Work order: Please reproduce the entries below exactly, starting at the first line and ending with the line that holds "Task: Click the Name".

Records shown:
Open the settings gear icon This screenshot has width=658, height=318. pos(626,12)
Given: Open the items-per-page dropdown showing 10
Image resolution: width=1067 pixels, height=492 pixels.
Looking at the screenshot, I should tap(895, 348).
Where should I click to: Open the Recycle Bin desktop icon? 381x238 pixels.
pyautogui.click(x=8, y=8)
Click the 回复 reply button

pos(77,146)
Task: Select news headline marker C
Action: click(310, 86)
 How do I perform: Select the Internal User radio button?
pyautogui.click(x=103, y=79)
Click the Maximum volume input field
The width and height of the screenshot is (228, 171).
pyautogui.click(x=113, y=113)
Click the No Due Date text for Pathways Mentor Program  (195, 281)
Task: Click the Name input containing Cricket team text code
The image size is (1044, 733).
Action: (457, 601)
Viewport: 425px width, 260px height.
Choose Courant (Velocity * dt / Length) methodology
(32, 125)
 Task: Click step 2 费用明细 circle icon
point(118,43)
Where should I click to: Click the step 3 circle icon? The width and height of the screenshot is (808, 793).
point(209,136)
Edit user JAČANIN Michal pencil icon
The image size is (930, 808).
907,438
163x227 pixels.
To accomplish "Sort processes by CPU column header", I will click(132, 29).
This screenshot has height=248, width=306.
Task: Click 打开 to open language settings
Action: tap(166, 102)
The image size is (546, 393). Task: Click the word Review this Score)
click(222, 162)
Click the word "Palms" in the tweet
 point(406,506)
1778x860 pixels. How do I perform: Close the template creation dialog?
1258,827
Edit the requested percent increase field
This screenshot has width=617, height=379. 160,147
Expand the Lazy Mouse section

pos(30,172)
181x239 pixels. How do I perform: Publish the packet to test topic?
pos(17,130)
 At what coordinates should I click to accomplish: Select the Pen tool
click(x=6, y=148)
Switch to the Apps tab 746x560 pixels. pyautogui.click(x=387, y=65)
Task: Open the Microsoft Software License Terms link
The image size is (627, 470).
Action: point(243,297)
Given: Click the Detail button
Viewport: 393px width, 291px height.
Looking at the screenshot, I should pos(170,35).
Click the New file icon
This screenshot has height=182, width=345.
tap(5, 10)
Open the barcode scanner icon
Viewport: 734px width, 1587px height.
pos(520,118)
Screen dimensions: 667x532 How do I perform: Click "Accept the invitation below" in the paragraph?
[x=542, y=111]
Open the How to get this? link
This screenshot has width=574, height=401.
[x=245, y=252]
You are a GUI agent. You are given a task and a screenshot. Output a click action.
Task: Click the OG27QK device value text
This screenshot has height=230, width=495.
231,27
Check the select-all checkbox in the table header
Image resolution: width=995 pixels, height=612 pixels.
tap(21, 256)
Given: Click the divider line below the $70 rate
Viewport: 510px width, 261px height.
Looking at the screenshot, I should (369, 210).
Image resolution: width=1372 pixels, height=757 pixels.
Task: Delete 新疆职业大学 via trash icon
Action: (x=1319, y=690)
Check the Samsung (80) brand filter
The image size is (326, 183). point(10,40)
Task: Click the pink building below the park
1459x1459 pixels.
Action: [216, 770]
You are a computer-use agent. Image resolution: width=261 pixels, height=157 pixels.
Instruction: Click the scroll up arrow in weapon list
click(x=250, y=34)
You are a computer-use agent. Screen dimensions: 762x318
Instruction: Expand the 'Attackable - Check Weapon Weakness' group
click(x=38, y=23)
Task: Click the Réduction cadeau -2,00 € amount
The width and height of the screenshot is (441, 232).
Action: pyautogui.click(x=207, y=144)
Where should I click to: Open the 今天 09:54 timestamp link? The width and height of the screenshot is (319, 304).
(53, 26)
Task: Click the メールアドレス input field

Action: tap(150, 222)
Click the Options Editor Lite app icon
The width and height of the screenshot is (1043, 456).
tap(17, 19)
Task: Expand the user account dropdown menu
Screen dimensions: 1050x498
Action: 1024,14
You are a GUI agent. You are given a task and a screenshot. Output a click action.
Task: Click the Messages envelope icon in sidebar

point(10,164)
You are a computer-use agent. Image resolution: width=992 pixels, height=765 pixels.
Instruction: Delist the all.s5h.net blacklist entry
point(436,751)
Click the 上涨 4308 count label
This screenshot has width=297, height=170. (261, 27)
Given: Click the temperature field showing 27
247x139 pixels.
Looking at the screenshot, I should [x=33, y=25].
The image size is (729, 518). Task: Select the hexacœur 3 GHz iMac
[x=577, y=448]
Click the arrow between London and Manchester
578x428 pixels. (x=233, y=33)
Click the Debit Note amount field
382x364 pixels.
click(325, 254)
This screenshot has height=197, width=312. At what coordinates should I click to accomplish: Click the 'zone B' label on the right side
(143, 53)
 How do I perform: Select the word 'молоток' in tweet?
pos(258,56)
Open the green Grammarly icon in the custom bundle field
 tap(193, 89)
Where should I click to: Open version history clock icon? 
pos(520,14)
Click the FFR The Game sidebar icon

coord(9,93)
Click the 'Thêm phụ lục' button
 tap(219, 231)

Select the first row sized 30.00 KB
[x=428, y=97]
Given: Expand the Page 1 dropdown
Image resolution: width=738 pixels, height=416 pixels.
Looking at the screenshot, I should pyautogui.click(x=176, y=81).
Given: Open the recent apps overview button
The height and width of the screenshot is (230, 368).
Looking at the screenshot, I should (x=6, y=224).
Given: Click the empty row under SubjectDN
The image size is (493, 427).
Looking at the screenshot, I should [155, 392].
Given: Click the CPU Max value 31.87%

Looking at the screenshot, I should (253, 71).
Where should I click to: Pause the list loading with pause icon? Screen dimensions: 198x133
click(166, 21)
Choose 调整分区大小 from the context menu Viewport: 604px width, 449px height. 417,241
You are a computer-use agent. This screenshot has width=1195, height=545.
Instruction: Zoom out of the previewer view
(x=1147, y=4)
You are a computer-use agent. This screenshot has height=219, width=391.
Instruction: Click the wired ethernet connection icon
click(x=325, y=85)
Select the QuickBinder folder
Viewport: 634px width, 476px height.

Result of the exercise:
Open the settings gear icon This screenshot has width=658, height=318. pos(626,12)
Given: Open the items-per-page dropdown showing 10
Image resolution: width=1067 pixels, height=492 pixels.
Looking at the screenshot, I should tap(895, 348).
Where should I click to: Open the Recycle Bin desktop icon? 381x238 pixels.
pyautogui.click(x=8, y=8)
Click the 回复 reply button

pos(77,146)
Task: Select news headline marker C
Action: click(310, 86)
 How do I perform: Select the Internal User radio button?
pyautogui.click(x=103, y=79)
Click the Maximum volume input field
The width and height of the screenshot is (228, 171).
pyautogui.click(x=113, y=113)
Click the No Due Date text for Pathways Mentor Program  (195, 281)
Task: Click the Name input containing Cricket team text code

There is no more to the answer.